## ÉNONCÉ:
Répondez à ces questions d'après le texte ci-dessous sur le luxe et le métavers :
1. Quelle perte la branche Reality Labs a-t-elle annoncée pour le troisième trimestre ?
2. Sur quelle plateforme la Metaverse Fashion Week a-t-elle été organisée ?
3. Quelle fonction David Bourguignon occupe-t-il ?
━━━ TEXTE À ANALYSER
Même son de cloche dans un autre cabinet, où un associé confirme que les sujets métavers interviennent seulement comme des pistes de développement dans le cadre de missions plus généralistes : « Nous n’avons pas de missions à proprement parler sur le métavers avec des maisons de luxe, mais nous abordons ces thématiques dans le cadre plus large de plans stratégiques, ou de perspectives d’innovation de rupture, en étudiant comment le levier métavers ou NFT peut être utilisé. »
Les maisons de luxe restent donc relativement prudentes. Et pour cause : les métavers s’appuient souvent sur des technologies peu matures. Un problème émerge donc : « Il n’y a pas de standard ni de métavers dominant, ni un seul métavers où tout le monde peut se connecter dans le cadre d’une expérience fluide, correspondant aux usages de tout un chacun », relève Benjamin Audon, associate partner chez Circle. C’est justement l’ambition de Mark Zuckerberg avec Meta de créer un tel environnement, à travers son projet de métavers Horizon Worlds. Or, celui-ci est encore très récent : sa première version date de décembre 2021. Et ses performances restent à prouver : fin octobre, la branche de Meta gérant ce projet, Reality Labs, a ainsi annoncé une perte de 3,6 milliards de dollars au troisième trimestre. Peu de marques de luxe s’y sont aventurées pour l’instant.
Déceptions
En outre, certaines initiatives métavers ont parfois suscité des déceptions. C’est par exemple le cas de la Metaverse Fashion Week, un défilé virtuel organisé sur la plateforme Decentraland en mars, et auquel ont participé les marques Dolce & Gabbana, Estée Lauder ou encore Etro. « Il y avait un côté mainstream dans la façon dont l’événement était présenté », juge ainsi un consultant. Un autre renchérit : « Chaque fois que cet événement a été mentionné en ma présence, par des marques ou des agences, le retour était négatif. »
Enfin, des incertitudes sur le futur freinent les explorations. « Il est possible que demain, un nouveau métavers apparaisse et capte rapidement une part significative du marché, à l’instar de ce qu’on a pu voir dans le Web 2.0 lors des débuts d’Instagram et de TikTok », détaille ainsi Benjamin Audon, de Circle. Ce sur quoi abonde David Bourguignon, dirigeant de MAD Insight au sein du cabinet spécialisé sur le luxe MAD Network : « Il est concevable qu’à terme, il reste un métavers dominant par usage, y compris un microvers dédié par marque, mais les critères de ségrégation dépendront du génie marketing et créatif des acteurs en présence. »
━━━━━━
━━━ CONTENU DES DONNÉES
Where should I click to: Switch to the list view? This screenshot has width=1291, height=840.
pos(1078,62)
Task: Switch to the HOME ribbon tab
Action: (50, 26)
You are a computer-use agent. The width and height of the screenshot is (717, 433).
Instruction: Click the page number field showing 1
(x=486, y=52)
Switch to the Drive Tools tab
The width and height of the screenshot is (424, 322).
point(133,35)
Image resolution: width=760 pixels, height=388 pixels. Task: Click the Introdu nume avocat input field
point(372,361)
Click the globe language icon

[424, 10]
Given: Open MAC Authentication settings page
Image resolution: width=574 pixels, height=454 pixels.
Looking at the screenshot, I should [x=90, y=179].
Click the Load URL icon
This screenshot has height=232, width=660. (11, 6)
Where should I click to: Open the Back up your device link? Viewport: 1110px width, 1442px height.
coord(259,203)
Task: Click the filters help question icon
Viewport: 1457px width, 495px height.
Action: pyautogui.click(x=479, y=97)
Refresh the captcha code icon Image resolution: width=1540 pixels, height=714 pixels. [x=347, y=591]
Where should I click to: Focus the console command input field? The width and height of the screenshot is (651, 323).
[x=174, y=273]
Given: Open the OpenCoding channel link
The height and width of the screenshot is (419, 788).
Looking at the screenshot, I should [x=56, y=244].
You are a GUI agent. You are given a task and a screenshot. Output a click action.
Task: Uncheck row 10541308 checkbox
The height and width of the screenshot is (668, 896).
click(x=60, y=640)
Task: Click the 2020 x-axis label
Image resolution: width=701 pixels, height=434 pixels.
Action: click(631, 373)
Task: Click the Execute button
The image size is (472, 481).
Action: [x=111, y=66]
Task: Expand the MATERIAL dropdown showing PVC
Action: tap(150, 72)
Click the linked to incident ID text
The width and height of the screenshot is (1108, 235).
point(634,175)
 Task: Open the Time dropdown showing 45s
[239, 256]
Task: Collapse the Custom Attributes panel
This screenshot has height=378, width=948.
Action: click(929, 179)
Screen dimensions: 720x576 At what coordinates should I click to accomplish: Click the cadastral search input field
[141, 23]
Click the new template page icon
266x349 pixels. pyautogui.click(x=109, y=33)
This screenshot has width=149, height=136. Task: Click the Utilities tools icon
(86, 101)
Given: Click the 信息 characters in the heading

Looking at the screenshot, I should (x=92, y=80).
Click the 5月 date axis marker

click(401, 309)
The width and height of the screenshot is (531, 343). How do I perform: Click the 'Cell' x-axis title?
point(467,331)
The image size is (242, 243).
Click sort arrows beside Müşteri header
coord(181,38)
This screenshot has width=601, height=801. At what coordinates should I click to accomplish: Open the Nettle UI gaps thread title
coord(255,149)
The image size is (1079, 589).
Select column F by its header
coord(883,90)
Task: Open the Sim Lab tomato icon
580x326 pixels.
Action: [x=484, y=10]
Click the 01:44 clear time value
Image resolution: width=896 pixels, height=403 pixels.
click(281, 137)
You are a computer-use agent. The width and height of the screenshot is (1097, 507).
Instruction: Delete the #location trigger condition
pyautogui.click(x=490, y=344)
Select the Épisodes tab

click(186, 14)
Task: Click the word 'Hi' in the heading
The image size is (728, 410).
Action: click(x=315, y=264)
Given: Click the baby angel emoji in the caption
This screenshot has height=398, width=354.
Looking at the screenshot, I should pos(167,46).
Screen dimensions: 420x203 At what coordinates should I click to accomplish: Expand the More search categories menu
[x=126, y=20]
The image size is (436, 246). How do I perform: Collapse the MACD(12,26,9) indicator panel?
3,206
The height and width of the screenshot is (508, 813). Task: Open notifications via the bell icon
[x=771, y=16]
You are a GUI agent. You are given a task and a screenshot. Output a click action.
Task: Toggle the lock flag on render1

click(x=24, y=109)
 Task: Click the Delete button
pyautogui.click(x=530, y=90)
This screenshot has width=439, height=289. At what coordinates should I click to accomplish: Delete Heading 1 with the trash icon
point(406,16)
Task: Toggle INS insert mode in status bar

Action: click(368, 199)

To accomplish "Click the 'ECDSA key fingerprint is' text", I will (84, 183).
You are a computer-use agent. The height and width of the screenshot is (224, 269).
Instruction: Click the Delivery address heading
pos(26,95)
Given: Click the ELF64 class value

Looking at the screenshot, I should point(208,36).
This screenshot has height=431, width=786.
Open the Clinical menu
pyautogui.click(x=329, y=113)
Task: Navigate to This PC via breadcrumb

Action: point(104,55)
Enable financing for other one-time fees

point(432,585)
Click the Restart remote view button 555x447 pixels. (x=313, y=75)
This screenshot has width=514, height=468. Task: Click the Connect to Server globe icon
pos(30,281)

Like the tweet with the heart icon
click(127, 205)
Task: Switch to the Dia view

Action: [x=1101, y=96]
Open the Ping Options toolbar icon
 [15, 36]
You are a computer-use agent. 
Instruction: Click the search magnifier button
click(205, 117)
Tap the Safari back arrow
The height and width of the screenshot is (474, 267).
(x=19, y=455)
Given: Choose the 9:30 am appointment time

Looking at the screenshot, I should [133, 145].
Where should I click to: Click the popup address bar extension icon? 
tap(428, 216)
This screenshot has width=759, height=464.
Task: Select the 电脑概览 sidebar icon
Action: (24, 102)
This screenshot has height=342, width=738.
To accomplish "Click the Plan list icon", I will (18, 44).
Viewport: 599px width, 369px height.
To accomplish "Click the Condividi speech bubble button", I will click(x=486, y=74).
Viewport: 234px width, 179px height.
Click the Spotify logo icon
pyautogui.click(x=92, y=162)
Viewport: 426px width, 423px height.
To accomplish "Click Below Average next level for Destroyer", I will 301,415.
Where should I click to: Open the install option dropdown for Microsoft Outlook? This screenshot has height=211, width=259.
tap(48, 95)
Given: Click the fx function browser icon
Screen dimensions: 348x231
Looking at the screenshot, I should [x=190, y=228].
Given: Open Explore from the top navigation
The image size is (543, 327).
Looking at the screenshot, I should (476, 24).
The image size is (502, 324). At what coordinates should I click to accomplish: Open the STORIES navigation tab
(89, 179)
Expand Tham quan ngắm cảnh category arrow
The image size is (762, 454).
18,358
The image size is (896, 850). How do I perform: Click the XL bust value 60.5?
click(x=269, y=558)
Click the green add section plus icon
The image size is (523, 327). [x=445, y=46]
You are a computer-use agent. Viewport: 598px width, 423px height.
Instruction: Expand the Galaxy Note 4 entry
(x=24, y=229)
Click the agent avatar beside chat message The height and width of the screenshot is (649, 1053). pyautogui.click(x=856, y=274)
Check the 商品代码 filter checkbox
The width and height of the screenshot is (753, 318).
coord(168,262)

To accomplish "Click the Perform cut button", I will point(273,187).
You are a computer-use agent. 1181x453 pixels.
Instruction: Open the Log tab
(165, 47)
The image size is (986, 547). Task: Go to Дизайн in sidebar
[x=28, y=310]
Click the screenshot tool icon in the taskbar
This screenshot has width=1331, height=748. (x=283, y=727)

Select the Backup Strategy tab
━━━━━━
## CORRIGÉ:
1. Une perte de 3,6 milliards de dollars.
2. Sur la plateforme Decentraland.
3. Il est dirigeant de MAD Insight au sein du cabinet MAD Network, spécialisé dans le luxe.